Data elemen antarmuka
——

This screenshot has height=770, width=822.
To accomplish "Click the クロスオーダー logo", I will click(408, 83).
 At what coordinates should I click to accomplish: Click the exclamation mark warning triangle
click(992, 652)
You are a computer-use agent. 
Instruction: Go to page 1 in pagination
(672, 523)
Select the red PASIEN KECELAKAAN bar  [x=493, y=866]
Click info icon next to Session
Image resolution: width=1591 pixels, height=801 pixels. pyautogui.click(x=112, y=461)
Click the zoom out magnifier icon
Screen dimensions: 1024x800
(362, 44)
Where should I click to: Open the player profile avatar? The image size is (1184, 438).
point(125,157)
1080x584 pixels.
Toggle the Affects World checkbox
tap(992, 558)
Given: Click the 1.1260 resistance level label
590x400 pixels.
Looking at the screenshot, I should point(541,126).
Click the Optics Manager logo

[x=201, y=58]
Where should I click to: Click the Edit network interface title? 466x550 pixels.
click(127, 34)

——

TUGAS:
Tolong tuliskan kembali seluruh data di atas baris demi baris, tanpa mengubah apa pun.

JAWABAN LENGKAP:
This screenshot has height=770, width=822.
To accomplish "Click the クロスオーダー logo", I will click(408, 83).
 At what coordinates should I click to accomplish: Click the exclamation mark warning triangle
click(992, 652)
You are a computer-use agent. 
Instruction: Go to page 1 in pagination
(672, 523)
Select the red PASIEN KECELAKAAN bar  [x=493, y=866]
Click info icon next to Session
Image resolution: width=1591 pixels, height=801 pixels. pyautogui.click(x=112, y=461)
Click the zoom out magnifier icon
Screen dimensions: 1024x800
(362, 44)
Where should I click to: Open the player profile avatar? The image size is (1184, 438).
point(125,157)
1080x584 pixels.
Toggle the Affects World checkbox
tap(992, 558)
Given: Click the 1.1260 resistance level label
590x400 pixels.
Looking at the screenshot, I should point(541,126).
Click the Optics Manager logo

[x=201, y=58]
Where should I click to: Click the Edit network interface title? 466x550 pixels.
click(127, 34)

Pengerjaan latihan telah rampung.